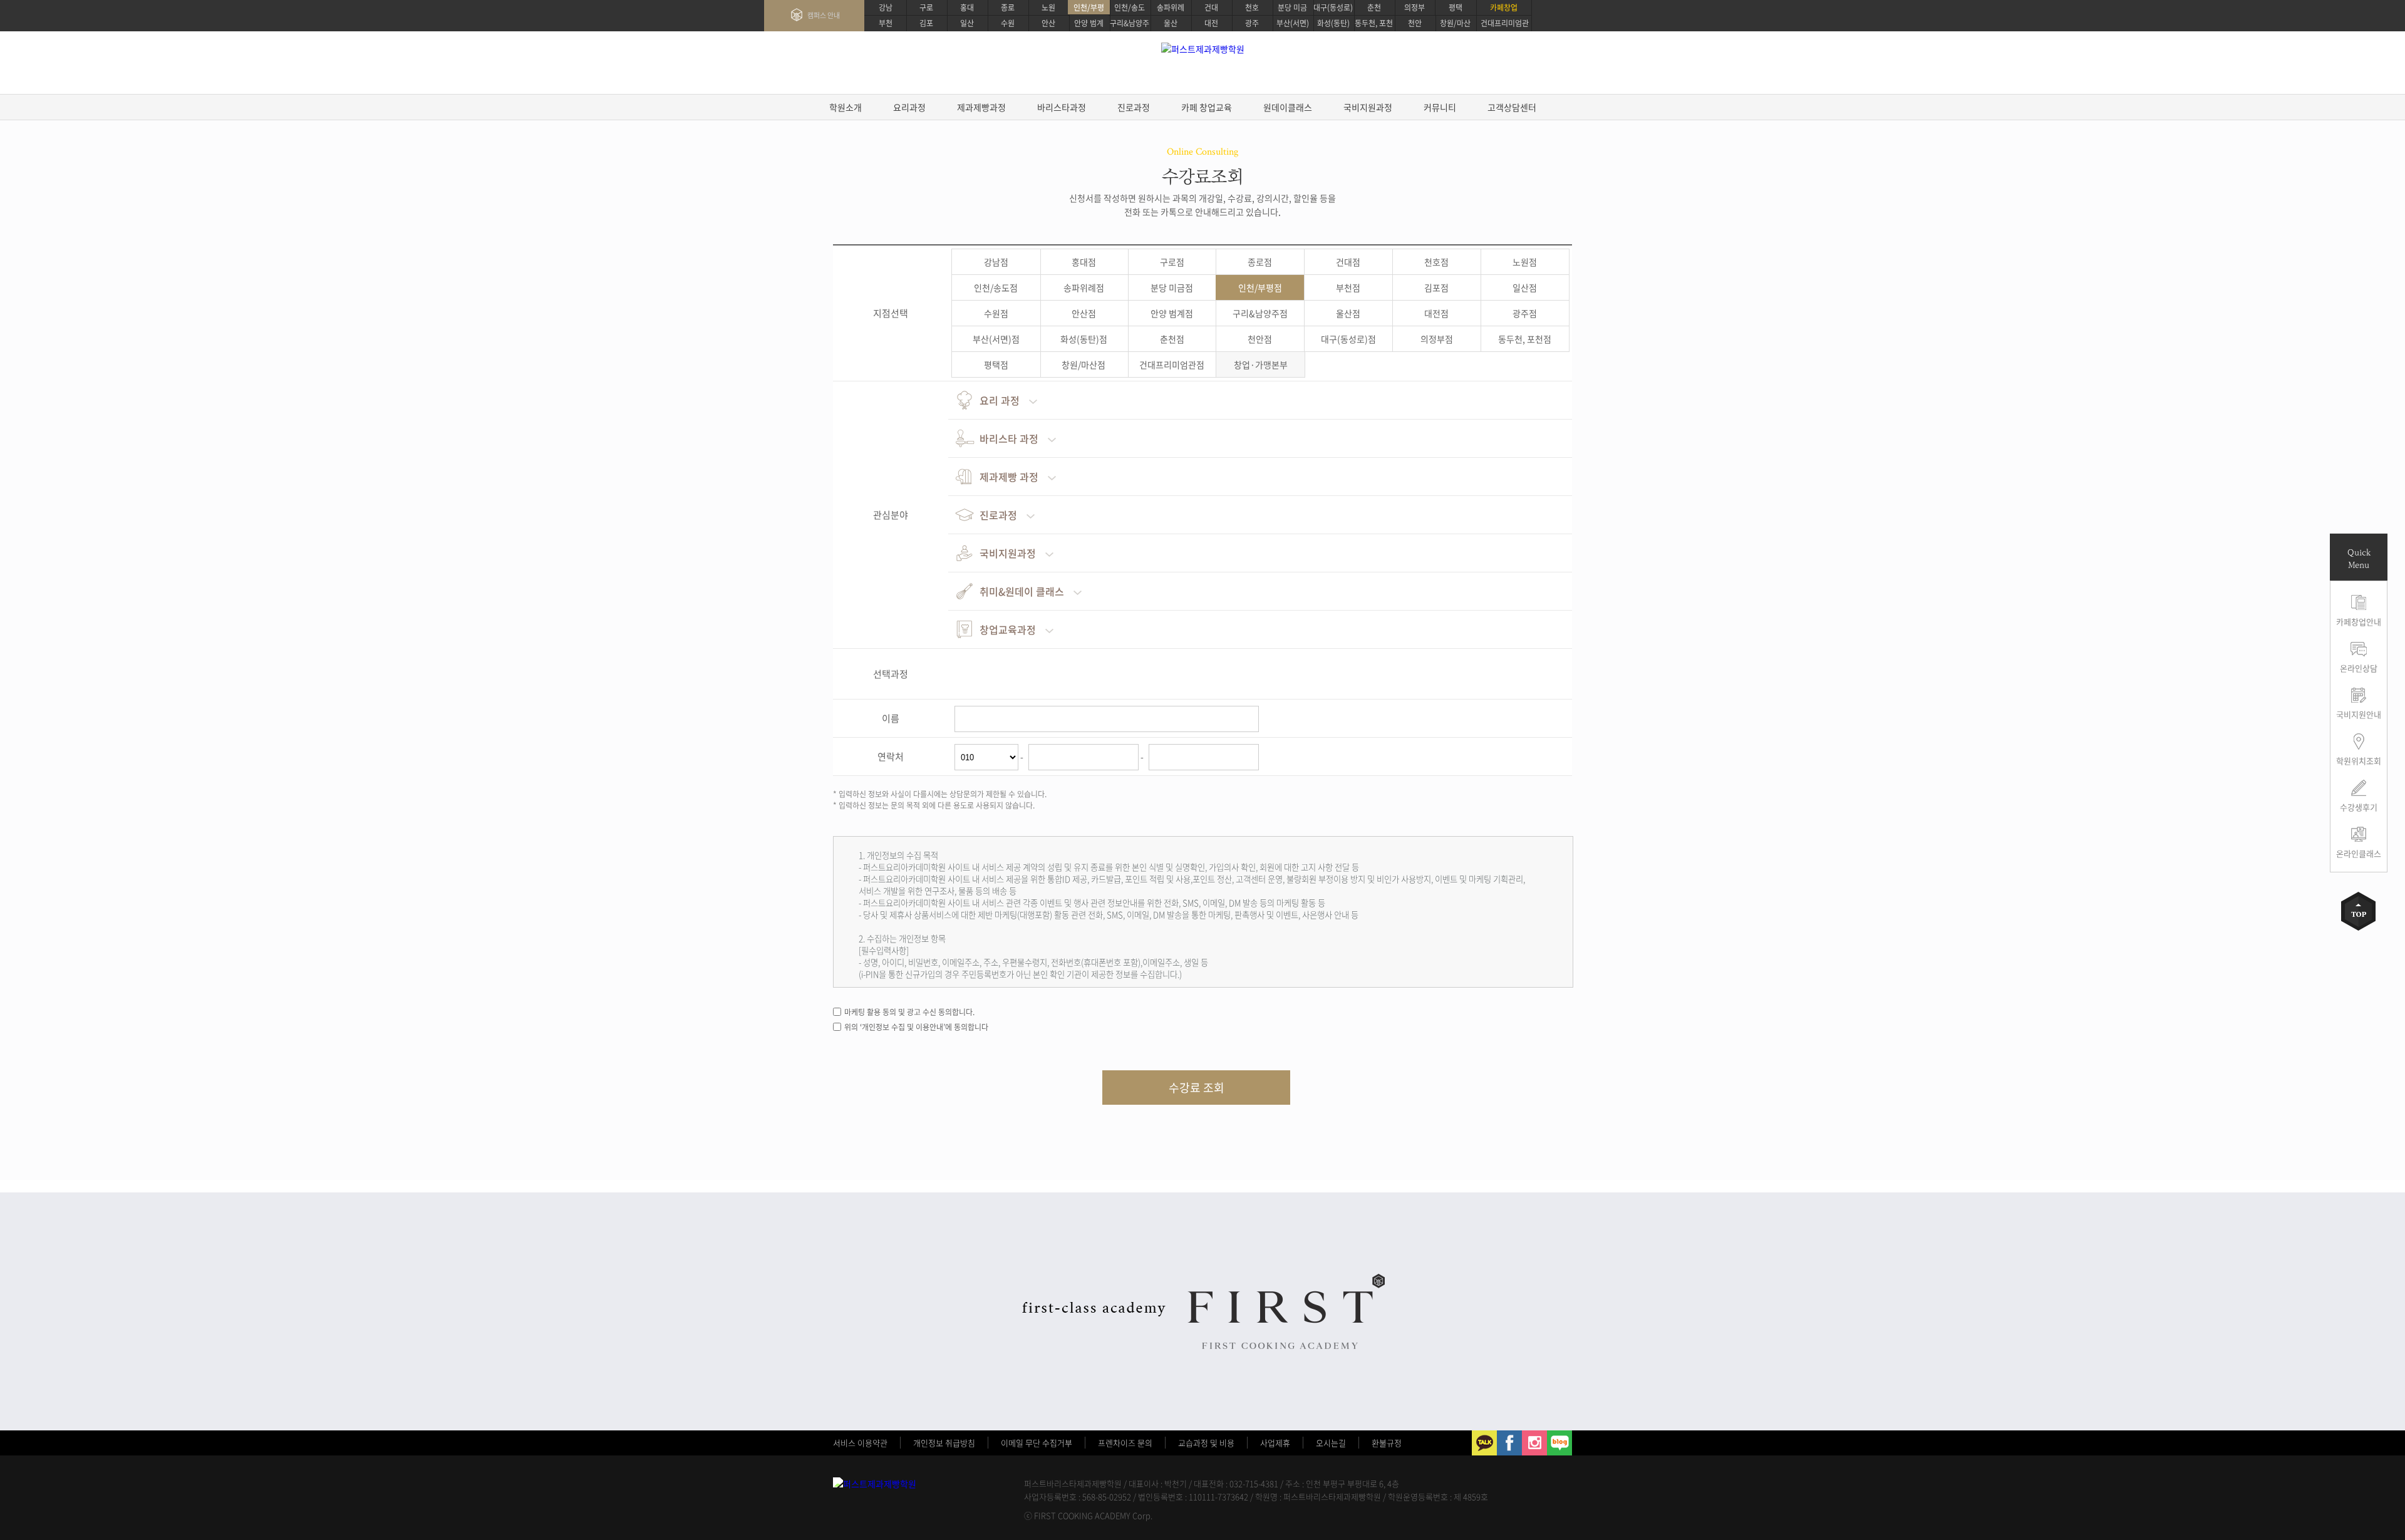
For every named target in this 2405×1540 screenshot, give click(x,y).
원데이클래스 (1287, 107)
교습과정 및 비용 (1206, 1443)
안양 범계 (1089, 23)
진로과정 (1133, 107)
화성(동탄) (1333, 23)
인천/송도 (1129, 7)
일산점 (1525, 287)
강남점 (996, 262)
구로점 (1172, 262)
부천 (885, 23)
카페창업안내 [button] (2358, 622)
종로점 (1260, 262)
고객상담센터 (1511, 107)
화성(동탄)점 (1083, 339)
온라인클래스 (2358, 853)
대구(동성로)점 (1348, 339)
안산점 (1084, 313)
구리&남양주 (1129, 23)
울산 (1170, 23)
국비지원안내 (2358, 714)
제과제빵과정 (981, 107)
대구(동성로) (1333, 7)
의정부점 (1436, 339)
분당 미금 (1292, 7)
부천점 (1348, 287)
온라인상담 (2358, 668)
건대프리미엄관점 (1171, 364)
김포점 (1436, 287)
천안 (1415, 23)
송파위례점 (1083, 287)
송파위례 (1170, 7)
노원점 (1525, 262)
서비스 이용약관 (860, 1443)
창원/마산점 (1083, 364)
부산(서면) (1292, 23)
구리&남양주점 (1260, 313)
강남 (885, 7)
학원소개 (845, 107)
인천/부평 (1088, 7)
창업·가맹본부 (1261, 364)
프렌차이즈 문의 (1125, 1443)
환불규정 (1387, 1443)
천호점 (1436, 262)
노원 (1048, 7)
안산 (1048, 23)
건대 (1211, 7)
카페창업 (1504, 7)
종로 (1008, 7)
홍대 (967, 7)
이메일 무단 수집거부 (1036, 1443)
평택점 (996, 364)
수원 (1008, 23)
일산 (967, 23)
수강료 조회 (1196, 1087)
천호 (1252, 7)
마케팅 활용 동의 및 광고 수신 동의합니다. (909, 1012)
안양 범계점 (1172, 313)
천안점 (1260, 339)
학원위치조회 (2358, 761)
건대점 (1348, 262)
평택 (1455, 7)
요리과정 (909, 107)
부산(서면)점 (996, 339)
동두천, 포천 (1374, 23)
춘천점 (1172, 339)
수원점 (996, 313)
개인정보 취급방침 (944, 1443)
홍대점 (1084, 262)
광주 (1252, 23)
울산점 (1348, 313)
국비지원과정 (1367, 107)
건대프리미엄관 (1505, 23)
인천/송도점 (996, 287)
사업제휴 (1275, 1443)
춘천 (1374, 7)
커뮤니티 (1440, 107)
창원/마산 (1455, 23)
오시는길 (1331, 1443)
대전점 (1436, 313)
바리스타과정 (1061, 107)
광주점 (1525, 313)
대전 (1211, 23)
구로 (926, 7)
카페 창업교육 (1206, 107)
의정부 (1414, 7)
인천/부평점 (1260, 287)
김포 (926, 23)
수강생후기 (2358, 807)
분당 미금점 (1172, 287)
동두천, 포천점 (1524, 339)
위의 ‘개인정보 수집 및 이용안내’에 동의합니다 (916, 1027)
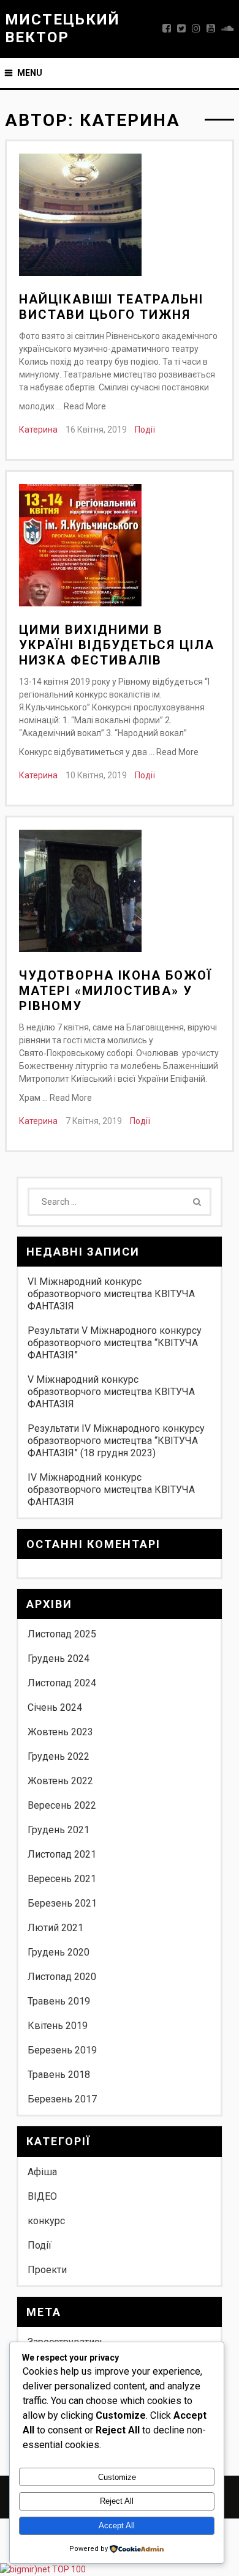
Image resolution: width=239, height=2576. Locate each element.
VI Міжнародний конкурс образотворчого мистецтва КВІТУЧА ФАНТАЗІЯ (111, 1294)
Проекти (47, 2270)
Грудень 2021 (58, 1830)
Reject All (117, 2501)
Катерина (38, 429)
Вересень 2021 (62, 1879)
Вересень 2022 (62, 1805)
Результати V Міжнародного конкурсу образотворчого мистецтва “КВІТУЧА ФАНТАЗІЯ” (115, 1343)
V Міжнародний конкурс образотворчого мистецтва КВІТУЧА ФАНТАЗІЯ (111, 1392)
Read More (85, 406)
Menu (29, 73)
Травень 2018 (59, 2074)
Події (145, 429)
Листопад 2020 (62, 1976)
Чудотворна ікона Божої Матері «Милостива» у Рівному (115, 990)
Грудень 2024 (58, 1658)
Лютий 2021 (55, 1928)
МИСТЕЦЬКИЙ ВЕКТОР (62, 28)
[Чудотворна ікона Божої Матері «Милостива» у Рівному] (80, 893)
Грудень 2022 (58, 1756)
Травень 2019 (59, 2001)
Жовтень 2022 (60, 1781)
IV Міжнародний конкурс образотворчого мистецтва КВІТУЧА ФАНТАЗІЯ (111, 1490)
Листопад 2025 (62, 1634)
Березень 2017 (62, 2099)
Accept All (117, 2525)
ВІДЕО (42, 2196)
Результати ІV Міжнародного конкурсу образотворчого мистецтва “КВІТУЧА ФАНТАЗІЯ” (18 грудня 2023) (116, 1441)
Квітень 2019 (58, 2025)
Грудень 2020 (58, 1952)
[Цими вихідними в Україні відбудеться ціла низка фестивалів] (80, 547)
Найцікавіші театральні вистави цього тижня (111, 307)
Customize (117, 2477)
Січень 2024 (55, 1707)
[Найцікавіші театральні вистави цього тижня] (80, 217)
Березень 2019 (62, 2050)
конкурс (46, 2221)
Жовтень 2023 (60, 1732)
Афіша (42, 2172)
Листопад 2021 (62, 1854)
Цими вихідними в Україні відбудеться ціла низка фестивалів (116, 645)
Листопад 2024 (62, 1683)
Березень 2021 (62, 1903)
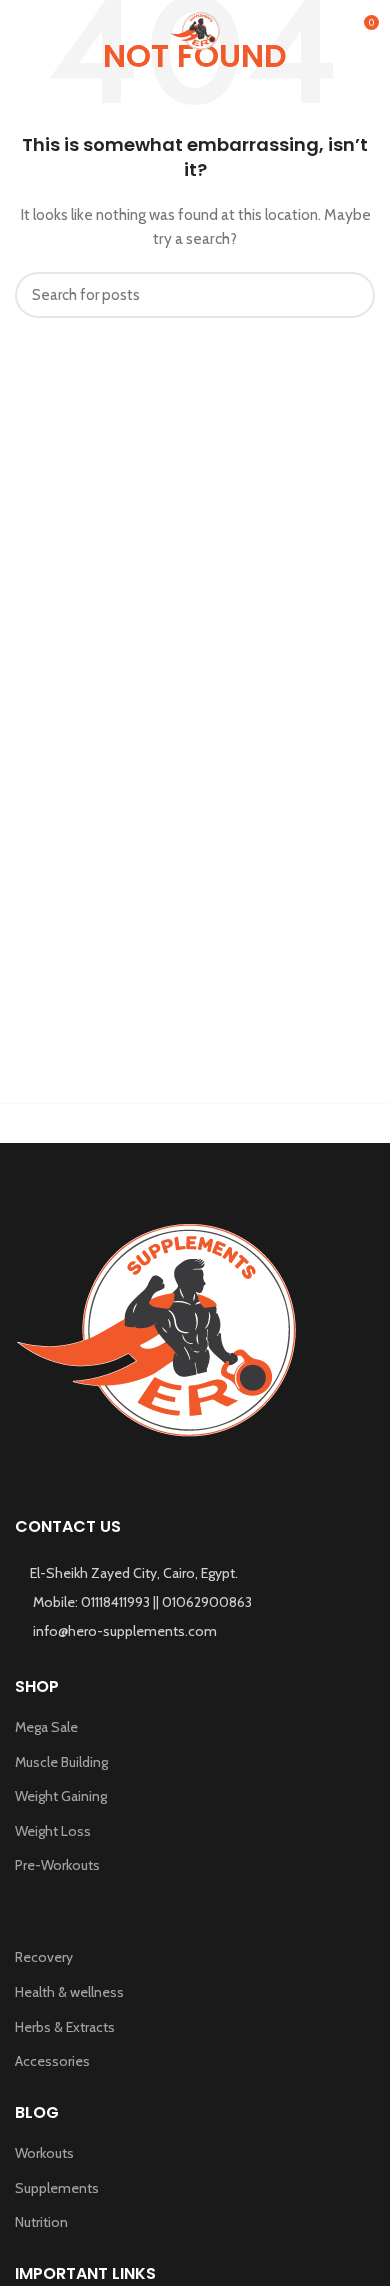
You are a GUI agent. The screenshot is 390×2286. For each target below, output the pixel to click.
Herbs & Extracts (65, 2027)
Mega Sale (46, 1727)
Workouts (44, 2153)
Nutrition (41, 2222)
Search (348, 295)
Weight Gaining (61, 1796)
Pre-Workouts (57, 1865)
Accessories (52, 2061)
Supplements (57, 2188)
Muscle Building (61, 1762)
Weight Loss (53, 1831)
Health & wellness (69, 1992)
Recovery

┄┄┄┄┄┄┄┄┄┄

Task item: Where the line containing "Жовтень 2022 (60, 1781)" appears in the entries above, start there and set down every line exactly through the last one, inclusive; omit pictures.

Result below:
Жовтень 2022 (60, 1781)
IV Міжнародний конкурс образотворчого мистецтва КВІТУЧА ФАНТАЗІЯ (111, 1490)
Листопад 2025 (62, 1634)
Березень 2017 (62, 2099)
Accept All (117, 2525)
ВІДЕО (42, 2196)
Результати ІV Міжнародного конкурсу образотворчого мистецтва “КВІТУЧА ФАНТАЗІЯ” (18 грудня 2023) (116, 1441)
Квітень 2019 (58, 2025)
Грудень 2020 (58, 1952)
[Цими вихідними в Україні відбудеться ціла низка фестивалів] (80, 547)
Найцікавіші театральні вистави цього тижня (111, 307)
Customize (117, 2477)
Січень 2024 (55, 1707)
[Найцікавіші театральні вистави цього тижня] (80, 217)
Березень 2019 (62, 2050)
конкурс (46, 2221)
Жовтень 2023 (60, 1732)
Афіша (42, 2172)
Листопад 2021 (62, 1854)
Цими вихідними в Україні відбудеться ціла низка фестивалів (116, 645)
Листопад 2024 (62, 1683)
Березень 2021 (62, 1903)
You are a GUI agent. The screenshot is 390×2286. For each target below, output the pixel to click.
Herbs & Extracts (65, 2027)
Mega Sale (46, 1727)
Workouts (44, 2153)
Nutrition (41, 2222)
Search (348, 295)
Weight Gaining (61, 1796)
Pre-Workouts (57, 1865)
Accessories (52, 2061)
Supplements (57, 2188)
Muscle Building (61, 1762)
Weight Loss (53, 1831)
Health & wellness (69, 1992)
Recovery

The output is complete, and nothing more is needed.